Putnam v. Industrial Commission

14 P.2d 973, 80 Utah 187, 1932 Utah LEXIS 16
CourtUtah Supreme Court
DecidedOctober 6, 1932
DocketNo. 5222.
StatusPublished
Cited by19 cases

This text of 14 P.2d 973 (Putnam v. Industrial Commission) is published on Counsel Stack Legal Research, covering Utah Supreme Court primary law. Counsel Stack provides free access to over 12 million legal documents including statutes, case law, regulations, and constitutions.

Bluebook
Putnam v. Industrial Commission, 14 P.2d 973, 80 Utah 187, 1932 Utah LEXIS 16 (Utah 1932).

Opinion

STRAUP, J.

This is an industrial case. Chew, the applicant, was injured in Salt Lake City on the night of January 8, 1931. The controversy involves the question as to who was his employer and whether at the time of the injury he had three or more workmen in his employ. On January 21, 1931, a report by the physician who attended the applicant was filed with the commission setting forth the nature of the injury and giving L. A. Putnam as the employer.

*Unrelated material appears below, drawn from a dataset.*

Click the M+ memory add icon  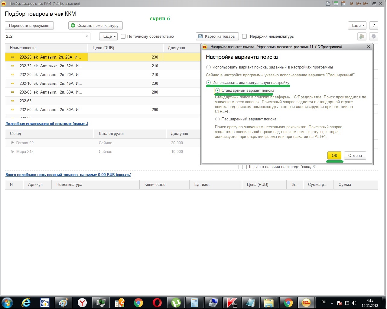coord(359,4)
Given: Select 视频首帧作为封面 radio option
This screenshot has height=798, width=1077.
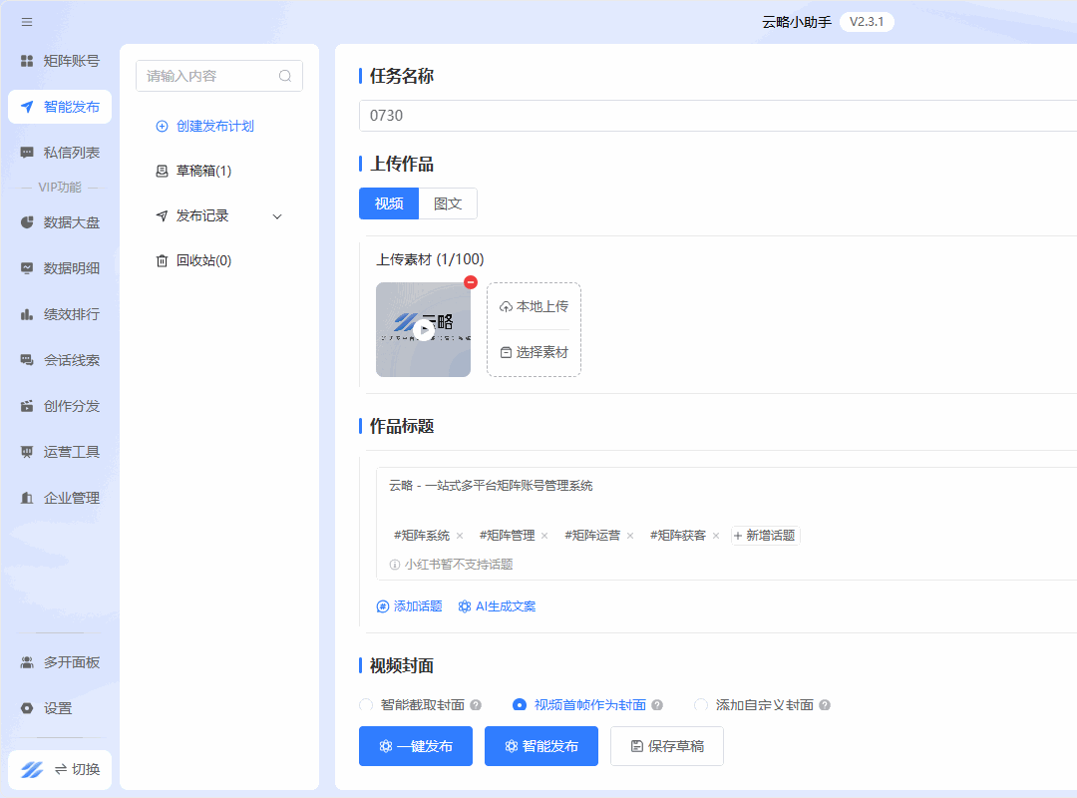Looking at the screenshot, I should [x=520, y=705].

On January 27, 1931, the applicant filed a -written application with the commission seeking compensation, and alleged that Lawrence Putnam was his employer, and that he, at the time of the accident, had three or more workmen in his employ. Four days before the application was filed, and on January 23, the chairman of the commission wrote a letter to “L. A. Putnam, Manager of the City Waste Paper Comppmy” (italics added) stating that the commission had been advised that Chew was injured January 8th “while employed by the City Waste Paper Company,” and that “on said date you had in your employ three or more workmen,” and that “we are surprised to learn that you are again operating in violation of law after having had repeated warnings from this Commission,” and that “you have apparently made up your mind to absolutely defy this Commission and purposely *189 violate the law,” that “you arrange to appear before this Commission on Tuesday, January 27, 1931,” and “in case of your failure to appear we will take immediate steps to have the County Attorney proceed against you as by law provided.” In response thereto, a day or two thereafter, and before the application was filed, Putnam exhibited to the chairman of the commission a written contract entered into January 5, 1931, between the City Waste Paper Company by L. A. Putnam, its manager, and F. D. Gray, by the term of which the business of the City Waste Paper Company was taken over and to be operated by F. D. Gray, who, as claimed by Putnam, thereafter and on January 8th operated the business, and that Chew at the time of his injury was not in the employ of the City Waste Paper Company or of Putnam, but was in the employ of Gray. The chairman of the commission, on reading the contract, stated the contract did not mean anything to him, and “I am going to give you the full extent of the law.”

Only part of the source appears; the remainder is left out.